▶ [Material provided]
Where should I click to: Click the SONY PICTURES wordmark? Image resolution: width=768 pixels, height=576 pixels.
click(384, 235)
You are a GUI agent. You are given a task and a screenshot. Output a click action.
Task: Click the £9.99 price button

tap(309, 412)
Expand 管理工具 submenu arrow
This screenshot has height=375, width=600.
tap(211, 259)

▶ [Task instructions] Transcribe all of the data so that each line matches the source exactly.

▶ [Exercise result]
Where should I click to: Click the SONY PICTURES wordmark? Image resolution: width=768 pixels, height=576 pixels.
click(384, 235)
You are a GUI agent. You are given a task and a screenshot. Output a click action.
Task: Click the £9.99 price button

tap(309, 412)
Expand 管理工具 submenu arrow
This screenshot has height=375, width=600.
tap(211, 259)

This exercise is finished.